Work item: Exactly reproduce the line containing "Given: Click the Vue logo in the bottom bar" together with every line after it, through the end of the entries, and give nothing more.

[Items listed in a dataset]
*-*-*
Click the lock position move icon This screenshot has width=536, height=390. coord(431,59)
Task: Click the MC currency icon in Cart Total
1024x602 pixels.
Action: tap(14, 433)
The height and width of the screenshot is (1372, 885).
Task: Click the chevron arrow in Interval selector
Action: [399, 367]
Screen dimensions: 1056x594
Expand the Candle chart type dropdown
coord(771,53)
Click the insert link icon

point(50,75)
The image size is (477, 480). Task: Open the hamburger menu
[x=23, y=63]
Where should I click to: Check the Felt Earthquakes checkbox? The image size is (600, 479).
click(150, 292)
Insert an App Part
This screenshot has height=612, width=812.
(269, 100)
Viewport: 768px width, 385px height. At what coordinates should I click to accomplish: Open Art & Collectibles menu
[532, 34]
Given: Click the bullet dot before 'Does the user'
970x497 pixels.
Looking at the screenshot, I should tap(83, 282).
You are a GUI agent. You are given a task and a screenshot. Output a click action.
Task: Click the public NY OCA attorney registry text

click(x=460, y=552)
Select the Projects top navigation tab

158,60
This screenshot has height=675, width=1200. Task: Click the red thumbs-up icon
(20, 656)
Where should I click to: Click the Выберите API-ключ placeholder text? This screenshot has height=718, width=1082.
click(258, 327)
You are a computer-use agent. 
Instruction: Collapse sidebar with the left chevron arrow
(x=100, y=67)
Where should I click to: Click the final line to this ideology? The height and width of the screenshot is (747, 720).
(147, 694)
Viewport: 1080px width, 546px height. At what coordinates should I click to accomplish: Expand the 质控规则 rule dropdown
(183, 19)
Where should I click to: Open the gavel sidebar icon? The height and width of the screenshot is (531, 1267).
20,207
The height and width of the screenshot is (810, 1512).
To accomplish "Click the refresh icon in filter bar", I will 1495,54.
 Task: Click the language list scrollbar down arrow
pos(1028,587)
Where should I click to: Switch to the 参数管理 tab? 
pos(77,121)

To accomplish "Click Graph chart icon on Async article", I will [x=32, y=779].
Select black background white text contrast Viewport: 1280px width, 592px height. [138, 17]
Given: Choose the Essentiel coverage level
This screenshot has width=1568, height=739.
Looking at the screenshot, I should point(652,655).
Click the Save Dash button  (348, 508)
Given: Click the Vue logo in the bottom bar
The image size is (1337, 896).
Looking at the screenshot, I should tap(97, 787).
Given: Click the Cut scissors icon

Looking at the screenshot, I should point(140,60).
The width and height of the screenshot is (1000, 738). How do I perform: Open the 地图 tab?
*-*-*
Solution to the problem:
Given: Click the Vue logo in the bottom bar
The image size is (1337, 896).
Looking at the screenshot, I should tap(97, 787).
Given: Click the Cut scissors icon

Looking at the screenshot, I should point(140,60).
The width and height of the screenshot is (1000, 738). How do I perform: Open the 地图 tab?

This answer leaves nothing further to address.